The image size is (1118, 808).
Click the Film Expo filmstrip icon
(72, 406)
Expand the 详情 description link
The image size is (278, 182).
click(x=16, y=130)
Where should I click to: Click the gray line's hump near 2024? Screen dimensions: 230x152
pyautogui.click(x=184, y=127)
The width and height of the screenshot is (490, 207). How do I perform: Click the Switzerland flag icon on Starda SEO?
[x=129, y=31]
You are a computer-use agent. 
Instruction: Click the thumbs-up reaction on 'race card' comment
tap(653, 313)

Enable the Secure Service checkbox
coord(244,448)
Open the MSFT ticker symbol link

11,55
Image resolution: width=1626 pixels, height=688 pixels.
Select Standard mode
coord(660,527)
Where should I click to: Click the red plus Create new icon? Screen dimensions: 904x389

*-*-*

◆ YOUR INSTRUCTIONS
What's wanted is each line above, transcribed with nothing altered.

◆ EXERCISE OUTPUT
The image size is (1118, 808).
Click the Film Expo filmstrip icon
(72, 406)
Expand the 详情 description link
The image size is (278, 182).
click(x=16, y=130)
Where should I click to: Click the gray line's hump near 2024? Screen dimensions: 230x152
pyautogui.click(x=184, y=127)
The width and height of the screenshot is (490, 207). How do I perform: Click the Switzerland flag icon on Starda SEO?
[x=129, y=31]
You are a computer-use agent. 
Instruction: Click the thumbs-up reaction on 'race card' comment
tap(653, 313)

Enable the Secure Service checkbox
coord(244,448)
Open the MSFT ticker symbol link

11,55
Image resolution: width=1626 pixels, height=688 pixels.
Select Standard mode
coord(660,527)
Where should I click to: Click the red plus Create new icon? Screen dimensions: 904x389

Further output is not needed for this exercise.